(Records from a data source)

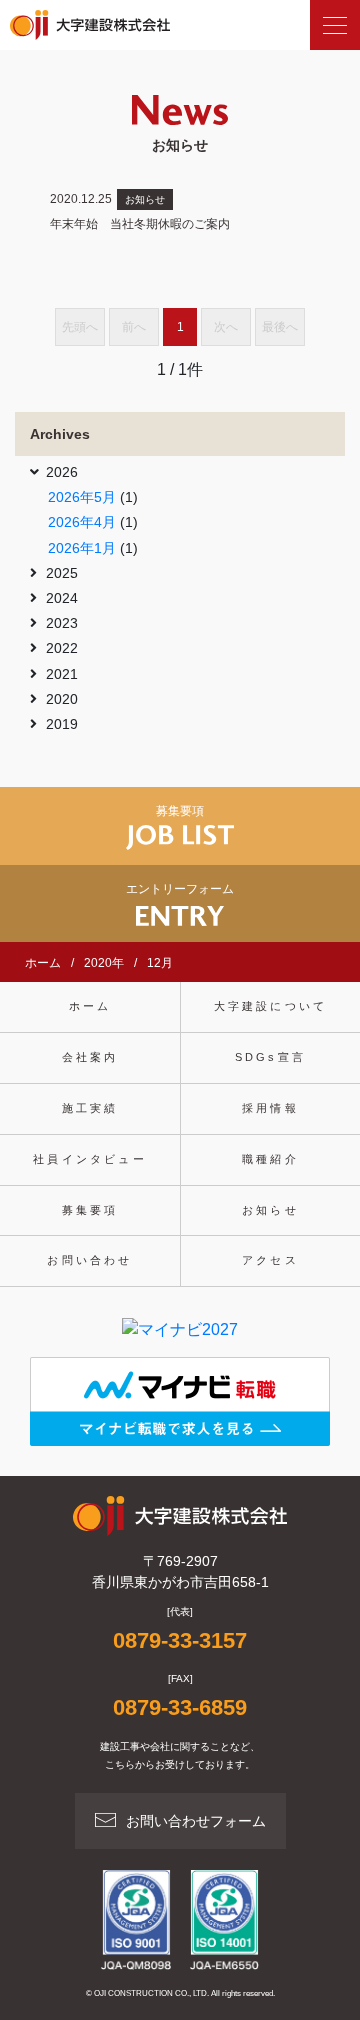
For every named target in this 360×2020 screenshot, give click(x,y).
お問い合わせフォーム (196, 1821)
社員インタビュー (90, 1159)
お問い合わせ (89, 1260)
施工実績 (90, 1108)
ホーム (90, 1006)
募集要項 (90, 1210)
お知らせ (145, 199)
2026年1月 (82, 548)
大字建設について (271, 1006)
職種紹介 (270, 1159)
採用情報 (270, 1108)
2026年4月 (82, 522)
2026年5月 (82, 497)
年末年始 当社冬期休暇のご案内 (140, 224)
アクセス (270, 1260)
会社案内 (90, 1057)
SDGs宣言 (270, 1057)
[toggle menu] (335, 25)
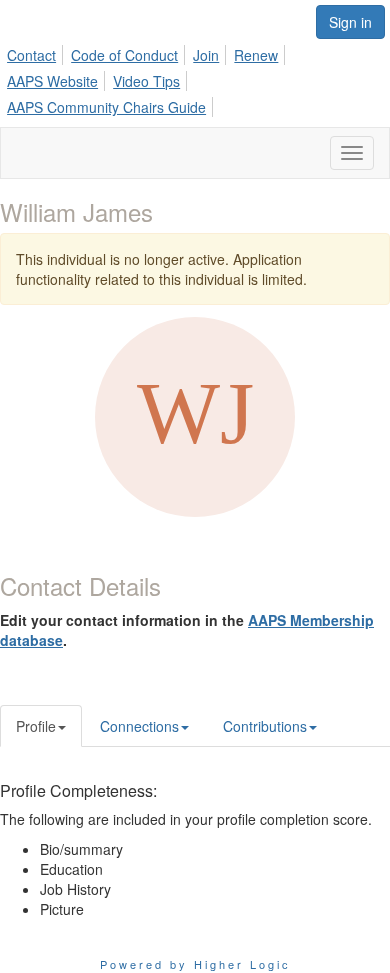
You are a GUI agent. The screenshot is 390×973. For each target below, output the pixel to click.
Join (206, 55)
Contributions (265, 726)
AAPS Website (52, 81)
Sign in (350, 22)
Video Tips (146, 81)
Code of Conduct (124, 55)
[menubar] (195, 78)
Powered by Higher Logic (195, 964)
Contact (31, 55)
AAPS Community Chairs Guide (106, 107)
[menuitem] (37, 52)
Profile (36, 726)
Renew (256, 55)
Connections (139, 726)
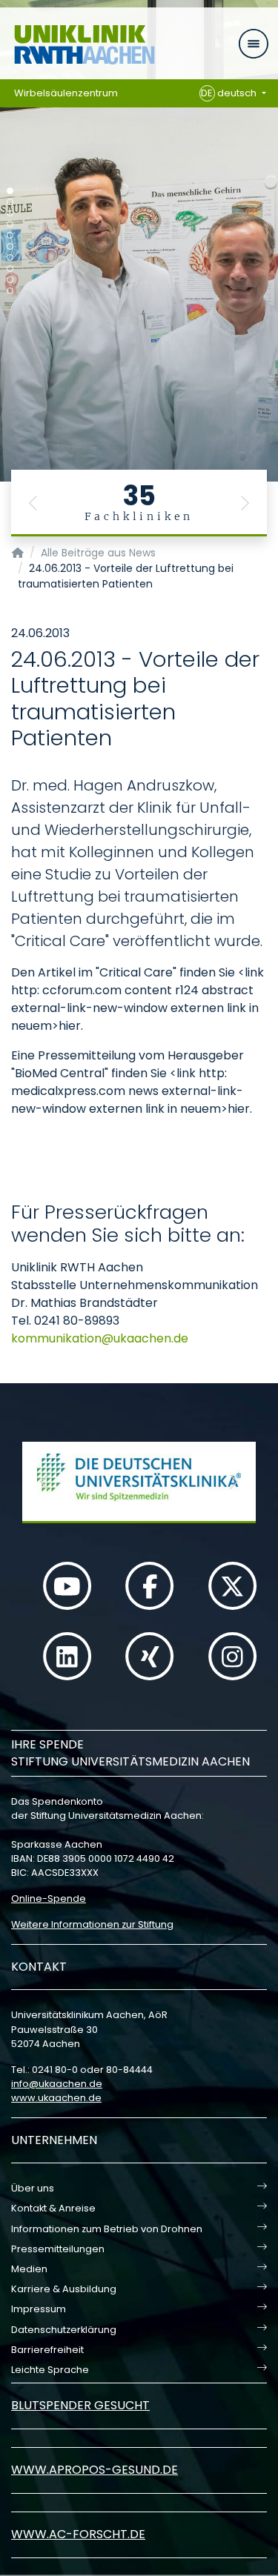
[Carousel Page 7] (10, 257)
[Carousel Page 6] (10, 246)
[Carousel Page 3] (10, 213)
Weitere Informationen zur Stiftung (92, 1924)
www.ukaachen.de (56, 2097)
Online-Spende (48, 1898)
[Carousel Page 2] (10, 202)
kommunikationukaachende (99, 1338)
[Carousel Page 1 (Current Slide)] (10, 190)
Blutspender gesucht (80, 2405)
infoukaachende (56, 2083)
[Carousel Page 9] (10, 279)
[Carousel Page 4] (10, 224)
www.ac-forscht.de (78, 2534)
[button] (33, 503)
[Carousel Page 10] (10, 290)
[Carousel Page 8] (10, 268)
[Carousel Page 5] (10, 235)
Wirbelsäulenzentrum (66, 93)
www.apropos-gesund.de (94, 2469)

▸ Aim of the task: Beginning at the line where "[Carousel Page 5] (10, 235)" appears, extract each line through the end of the data above; keep them exact and include nothing else.

▸ Final answer:
[Carousel Page 5] (10, 235)
Wirbelsäulenzentrum (66, 93)
www.apropos-gesund.de (94, 2469)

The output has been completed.